→ **Written task**: Copy out the data below word for word, but leave out the pictures.
** begin Data entries **
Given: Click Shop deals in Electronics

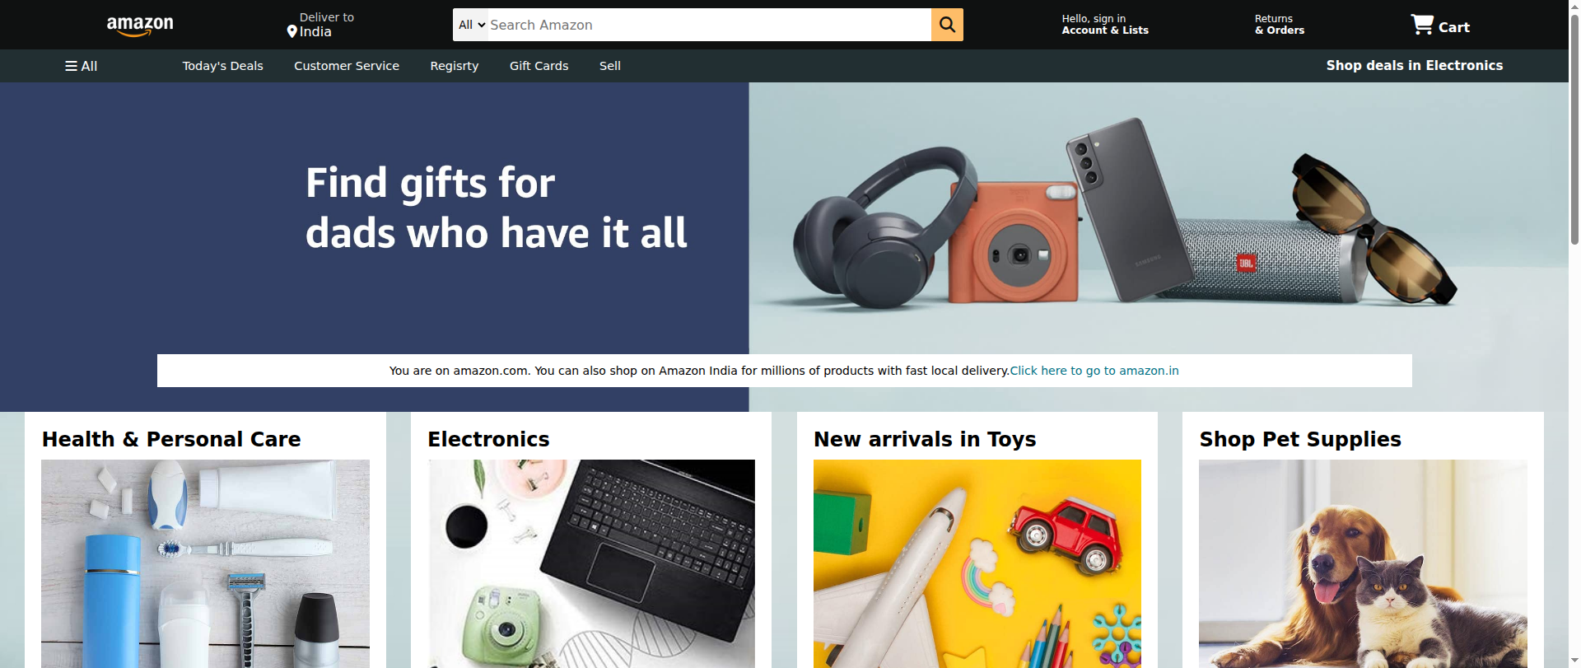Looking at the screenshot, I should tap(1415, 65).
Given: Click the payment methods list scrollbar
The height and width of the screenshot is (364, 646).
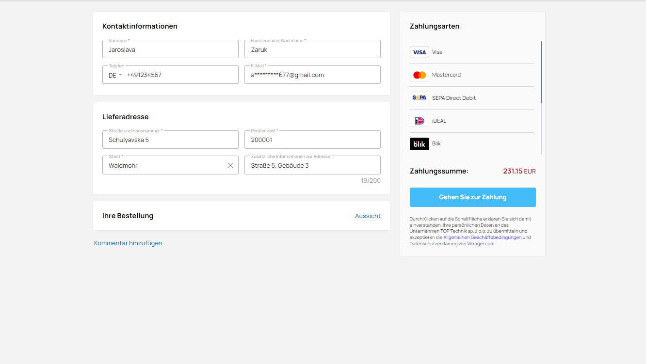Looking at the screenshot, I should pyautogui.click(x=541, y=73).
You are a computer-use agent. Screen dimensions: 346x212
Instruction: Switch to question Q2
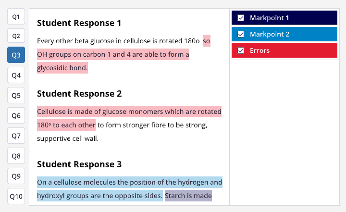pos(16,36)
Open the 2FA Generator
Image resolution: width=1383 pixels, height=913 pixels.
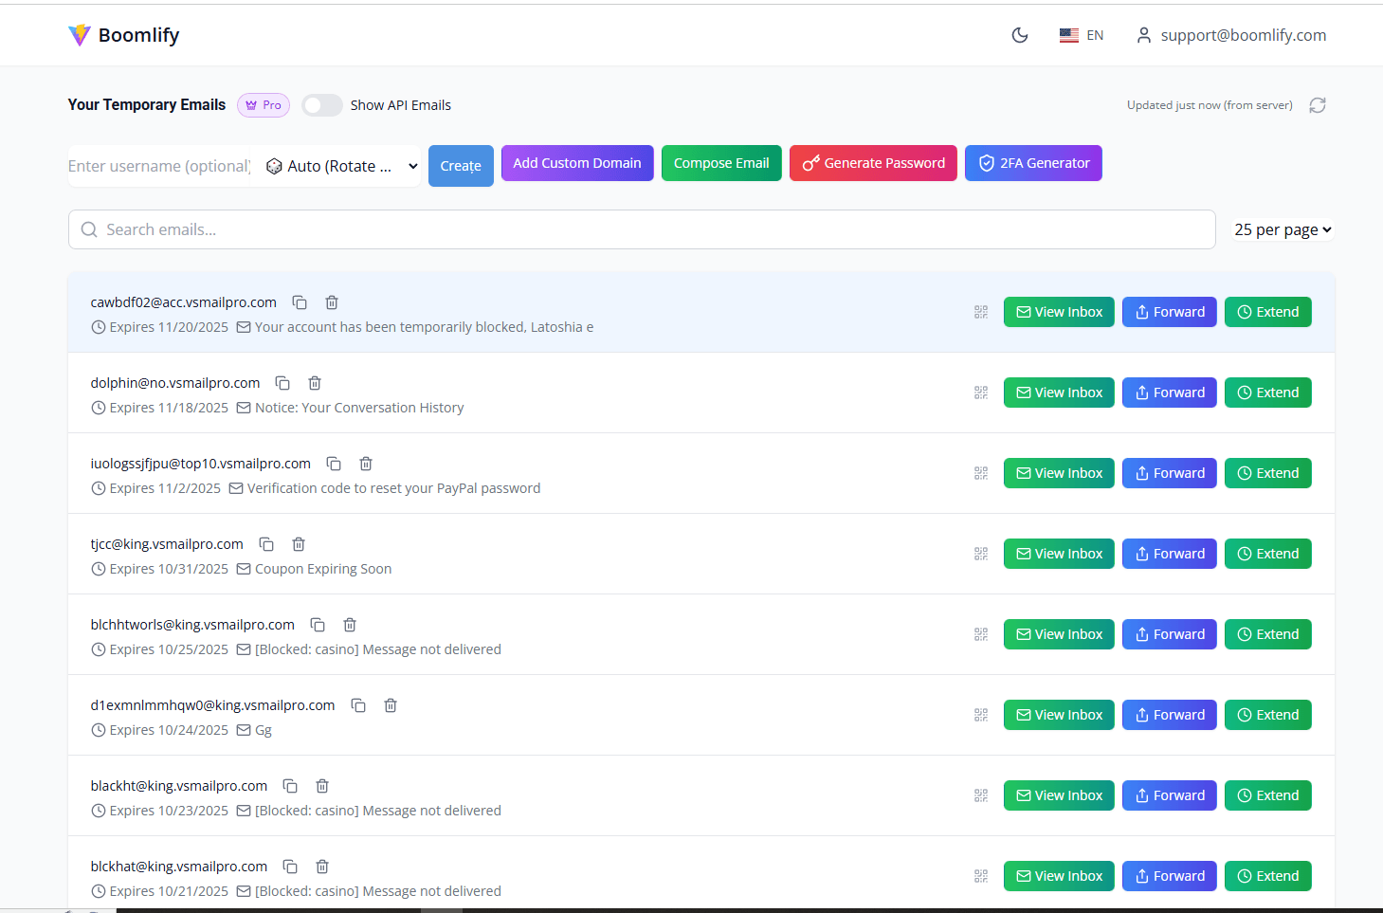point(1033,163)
** end Data entries **
→ **Task result**:
Given: Click Shop deals in Electronics

Looking at the screenshot, I should tap(1415, 65).
Given: Click the payment methods list scrollbar
The height and width of the screenshot is (364, 646).
Looking at the screenshot, I should pyautogui.click(x=541, y=73).
You are a computer-use agent. Screen dimensions: 346x212
Instruction: Switch to question Q2
pos(16,36)
Open the 2FA Generator
Image resolution: width=1383 pixels, height=913 pixels.
point(1033,163)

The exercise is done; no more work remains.